When developers in the People’s Republic of China revealed their replica of the Austrian town of Hallstatt [Wikipedia] they got a lot of attention [Spiegel International] [Reuters] [China Daily], from abroad at least. The act reaffirmed common stereotypes, ranging from Chinese being notorious copycats, their love for kitsch and gigantomania. What made it worse is that Europeans generally have an inexplicable pride for their national treasures, while at the same time being a little bit insecure about whether they should be. After all, many of these places have been created hundreds of years ago.
Austrians were not amused. In a country where even Google’s Streetview cars raise public suspicion, a squadron of Chinese architects photographing every inch and every nail of the roughly 700 year old town will definitely get quite a lot of attention.

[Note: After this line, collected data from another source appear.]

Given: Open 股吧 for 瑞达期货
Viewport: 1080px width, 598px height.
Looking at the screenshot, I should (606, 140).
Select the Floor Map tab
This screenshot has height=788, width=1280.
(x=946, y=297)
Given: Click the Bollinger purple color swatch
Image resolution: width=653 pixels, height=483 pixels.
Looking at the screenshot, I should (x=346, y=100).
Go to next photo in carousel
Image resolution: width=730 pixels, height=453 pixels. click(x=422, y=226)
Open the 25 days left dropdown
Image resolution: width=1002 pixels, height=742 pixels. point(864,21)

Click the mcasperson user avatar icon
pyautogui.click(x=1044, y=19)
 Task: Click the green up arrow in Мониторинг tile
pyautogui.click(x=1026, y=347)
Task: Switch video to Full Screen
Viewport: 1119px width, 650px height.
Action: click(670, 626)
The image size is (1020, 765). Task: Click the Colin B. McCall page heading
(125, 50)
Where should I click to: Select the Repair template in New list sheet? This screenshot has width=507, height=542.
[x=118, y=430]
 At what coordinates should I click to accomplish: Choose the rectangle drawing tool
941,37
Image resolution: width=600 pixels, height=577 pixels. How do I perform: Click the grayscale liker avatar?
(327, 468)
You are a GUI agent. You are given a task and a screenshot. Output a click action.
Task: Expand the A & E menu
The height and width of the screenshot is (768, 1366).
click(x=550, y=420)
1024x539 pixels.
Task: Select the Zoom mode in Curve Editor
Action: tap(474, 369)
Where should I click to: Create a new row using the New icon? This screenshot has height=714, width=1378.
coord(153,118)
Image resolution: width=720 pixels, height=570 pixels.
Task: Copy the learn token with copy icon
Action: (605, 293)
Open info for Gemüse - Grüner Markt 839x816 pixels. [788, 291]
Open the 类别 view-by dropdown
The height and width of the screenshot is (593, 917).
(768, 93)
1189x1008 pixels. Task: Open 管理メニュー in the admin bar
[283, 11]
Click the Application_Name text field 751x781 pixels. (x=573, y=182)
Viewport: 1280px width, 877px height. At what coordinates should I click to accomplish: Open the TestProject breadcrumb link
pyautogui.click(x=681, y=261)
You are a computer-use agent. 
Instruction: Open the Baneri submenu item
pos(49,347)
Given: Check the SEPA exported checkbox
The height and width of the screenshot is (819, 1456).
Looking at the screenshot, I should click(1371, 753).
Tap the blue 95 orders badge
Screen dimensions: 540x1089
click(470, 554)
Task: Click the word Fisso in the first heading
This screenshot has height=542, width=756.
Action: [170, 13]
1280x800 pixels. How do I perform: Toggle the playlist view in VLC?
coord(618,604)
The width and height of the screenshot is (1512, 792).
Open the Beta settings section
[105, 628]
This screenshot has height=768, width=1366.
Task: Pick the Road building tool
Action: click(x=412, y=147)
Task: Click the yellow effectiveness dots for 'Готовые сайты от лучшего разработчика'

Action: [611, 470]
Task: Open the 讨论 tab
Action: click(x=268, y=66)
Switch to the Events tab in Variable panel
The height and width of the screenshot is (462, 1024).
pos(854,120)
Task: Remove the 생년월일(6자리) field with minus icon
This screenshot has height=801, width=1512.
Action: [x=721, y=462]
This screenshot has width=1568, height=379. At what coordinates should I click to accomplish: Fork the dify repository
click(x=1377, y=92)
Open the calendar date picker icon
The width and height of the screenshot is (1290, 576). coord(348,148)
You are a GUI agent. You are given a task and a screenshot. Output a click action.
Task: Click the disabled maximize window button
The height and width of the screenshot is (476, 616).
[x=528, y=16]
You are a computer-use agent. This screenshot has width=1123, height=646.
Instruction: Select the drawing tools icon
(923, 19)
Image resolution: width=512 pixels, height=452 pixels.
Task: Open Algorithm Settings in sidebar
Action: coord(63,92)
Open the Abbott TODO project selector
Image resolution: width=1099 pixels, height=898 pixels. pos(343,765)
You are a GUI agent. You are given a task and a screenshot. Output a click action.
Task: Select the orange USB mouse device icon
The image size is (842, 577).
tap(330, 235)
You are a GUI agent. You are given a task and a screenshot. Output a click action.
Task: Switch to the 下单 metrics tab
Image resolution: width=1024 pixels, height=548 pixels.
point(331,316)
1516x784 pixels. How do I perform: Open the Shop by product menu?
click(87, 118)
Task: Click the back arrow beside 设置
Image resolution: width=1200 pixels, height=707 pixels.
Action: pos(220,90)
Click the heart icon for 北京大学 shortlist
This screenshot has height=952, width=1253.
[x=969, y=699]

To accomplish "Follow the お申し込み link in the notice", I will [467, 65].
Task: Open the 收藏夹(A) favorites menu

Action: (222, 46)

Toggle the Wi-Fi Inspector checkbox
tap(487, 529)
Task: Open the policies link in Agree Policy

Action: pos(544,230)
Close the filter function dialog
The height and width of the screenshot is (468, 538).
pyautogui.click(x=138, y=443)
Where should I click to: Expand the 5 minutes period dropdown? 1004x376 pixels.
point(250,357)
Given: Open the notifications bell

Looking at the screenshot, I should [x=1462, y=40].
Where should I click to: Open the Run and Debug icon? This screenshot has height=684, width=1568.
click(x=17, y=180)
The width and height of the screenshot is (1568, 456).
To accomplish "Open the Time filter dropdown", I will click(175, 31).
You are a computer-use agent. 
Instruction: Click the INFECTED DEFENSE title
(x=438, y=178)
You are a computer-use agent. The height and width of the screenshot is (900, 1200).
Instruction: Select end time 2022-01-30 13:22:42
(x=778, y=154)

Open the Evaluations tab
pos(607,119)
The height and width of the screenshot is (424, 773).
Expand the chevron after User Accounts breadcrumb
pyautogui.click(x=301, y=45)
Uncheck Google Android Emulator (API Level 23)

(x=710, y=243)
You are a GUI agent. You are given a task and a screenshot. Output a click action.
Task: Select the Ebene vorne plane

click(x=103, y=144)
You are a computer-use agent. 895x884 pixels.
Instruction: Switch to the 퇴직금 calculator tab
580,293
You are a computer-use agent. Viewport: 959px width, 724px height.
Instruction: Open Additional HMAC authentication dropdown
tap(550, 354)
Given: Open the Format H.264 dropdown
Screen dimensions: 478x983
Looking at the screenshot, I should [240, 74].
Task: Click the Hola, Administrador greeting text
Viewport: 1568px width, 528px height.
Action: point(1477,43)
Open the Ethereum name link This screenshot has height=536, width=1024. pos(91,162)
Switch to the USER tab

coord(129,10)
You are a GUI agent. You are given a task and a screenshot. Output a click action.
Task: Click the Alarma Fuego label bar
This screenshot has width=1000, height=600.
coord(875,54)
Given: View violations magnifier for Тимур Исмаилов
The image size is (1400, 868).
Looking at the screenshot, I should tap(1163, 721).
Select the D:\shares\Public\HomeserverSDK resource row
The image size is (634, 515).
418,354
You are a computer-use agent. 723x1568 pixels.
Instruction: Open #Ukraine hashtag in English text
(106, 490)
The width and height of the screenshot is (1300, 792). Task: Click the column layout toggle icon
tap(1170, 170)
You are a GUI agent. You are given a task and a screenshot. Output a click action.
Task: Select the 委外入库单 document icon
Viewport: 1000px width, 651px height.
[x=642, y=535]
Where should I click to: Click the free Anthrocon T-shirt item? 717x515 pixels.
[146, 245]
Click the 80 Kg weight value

The intention of the developers however remained unclear, even after locals accepted that there is nothing that they could do, other than accept and embrace it. The mayor of Hallstatt, Austria flew with a tourism delegation to Hallstatt, Guangdong in an attempt to gather as much publicity as he could, show off a few traditional outfits and promote his hometown as a fun and exotic tourist destination.
Going to Hallstatt yourself from Hong Kong, Shenzhen or Guangzhou is not very difficult if you have a car with a Chinese licence plate. Even if you only have a yellow Hong Kong licence plate there now is a way to drive to the Mainland, even if only for a short period of time. The “Ad Hoc Quota Trial Scheme for Cross Boundary Private Car” was launched in May 2012 and allows everyone with a fetish for extensive beaucracy to go through books and books of forms, background and health checks to apply for a Mainland Chinese drivers licence and an ad-hoc Chinese licence plate, at an affordable rate. Be prepaired however for waiting for hours on the Shenzhen side of the border because border officials are unfamiliar with your sort of forms.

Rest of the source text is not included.